The orientation that accounting took for railroads was, not surprisingly, focused on the assets of the company—the track and rolling stock, along with the deprecation of capital—rather than earnings. Value was defined simply as the cost of the assets less the depreciation of the assets over time. This orientation carried through smoothly to other industries of the era, principally manufacturing and transportation, where cost could be used as an index of value.
For real assets such as physical plant, assembly lines, machinery, and real estate, valuation in terms of costs is logical: a business can reproduce the enterprise by simply going out and buying each of the component parts that constitute the production process. But the relationship between the cost of assets and the value of the enterprise does not work as well for companies with intangible assets, and these increasingly form the basis of economic value today. Intangible assets—ideas, patents, proprietary software, brand names, trade secrets, trademarks, and copyrights—have value that cannot be extracted from their costs.

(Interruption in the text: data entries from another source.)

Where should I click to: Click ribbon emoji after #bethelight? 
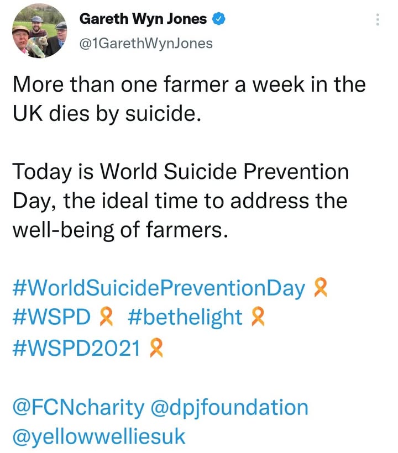pos(258,317)
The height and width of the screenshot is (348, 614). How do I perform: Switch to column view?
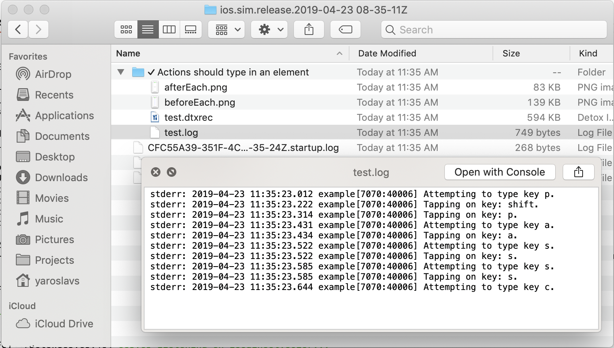tap(169, 29)
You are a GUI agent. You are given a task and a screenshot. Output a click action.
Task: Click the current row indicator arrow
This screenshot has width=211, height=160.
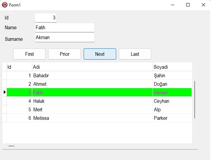[x=5, y=92]
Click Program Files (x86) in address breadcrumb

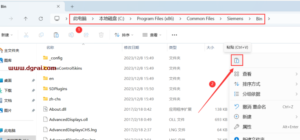click(155, 19)
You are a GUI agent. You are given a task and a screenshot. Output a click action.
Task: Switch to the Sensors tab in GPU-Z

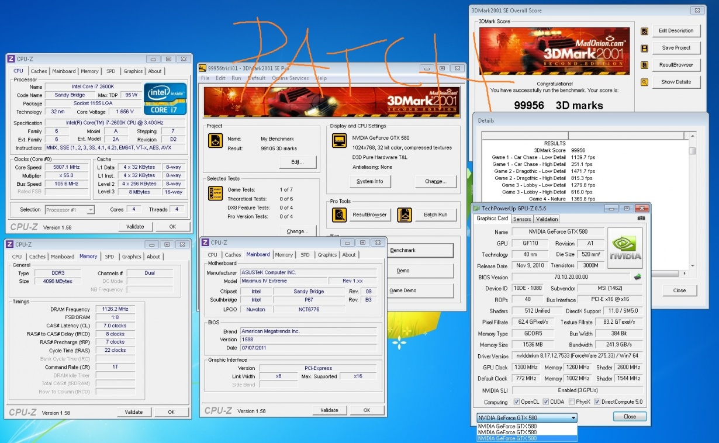point(522,219)
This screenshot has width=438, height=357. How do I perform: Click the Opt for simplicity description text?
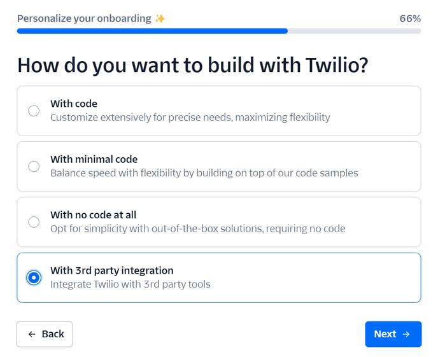pyautogui.click(x=198, y=228)

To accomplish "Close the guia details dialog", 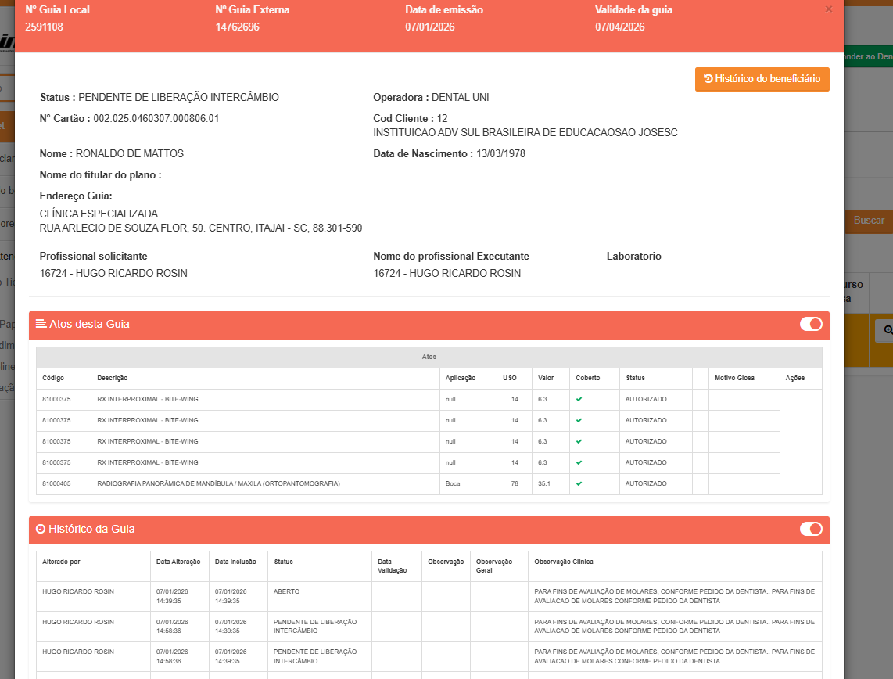I will pos(829,9).
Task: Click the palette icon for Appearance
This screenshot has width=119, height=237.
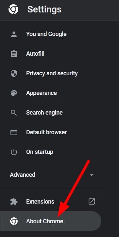Action: pyautogui.click(x=14, y=93)
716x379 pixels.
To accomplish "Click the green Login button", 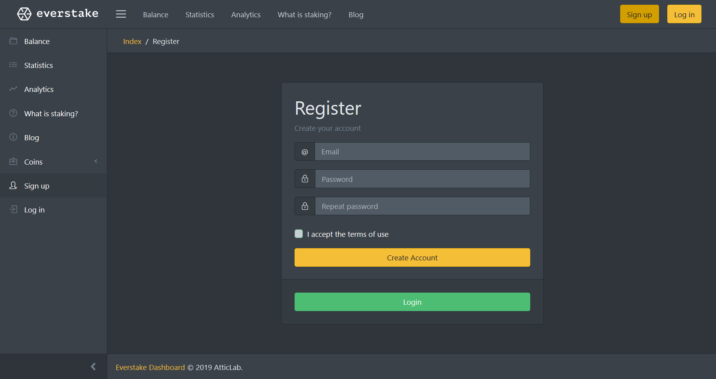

The reach of intangibles is extensive; as Charles Leadbeater has said, “modern corn is 80 percent science and 20 percent corn,” alluding to the extensive lab development behind hybrid corn seed. By some estimates, intangible assets now make up 80 percent of the value of the S&P 500. They are what provide companies with their franchise value, sometimes bordering on monopolistic market position. Intangible assets are the product of imaginative people who walk out the door every night; others are formulas locked in a vault. And in many cases, once they have been created and the intellectual property has been claimed, they cannot be reproduced at any price.
One simple indication that the current accounting conventions do not reflect the actual value of the enterprise is the disconnect that has appeared between market and book value. In the industrial era of the railroads, market value was all but defined by book value. If market value moved above book value, you would simply create the same enterprise for less money by replacing it brick by brick. The market-to-book ration stayed near one-to-one through the 1970s, but since the 1980s has slowly moved up. The ratio in the mid-1990s was on average about three-to-one, and shot up to six-to-one by the end of the decade. The extreme is in part due to the euphoria of the Internet bubble, but the ratio has been out of its classic balance for the better part of two decades, more than can reasonably be ascribed to a market disequilibrium.
Oh, and one more thing I learned from Bookstaber. You remember Luca Pacioli, the father of accounting? Sure you do. Anyway, he was from Borgo San Sepolcro, home of the great Renaissance painter, Piero della Francesca. And apparently Pacioli appears as one of the saints in Piero's "Madonna with Saints" at the Brea in Milan (though there seems to be some uncertainty as to just which one).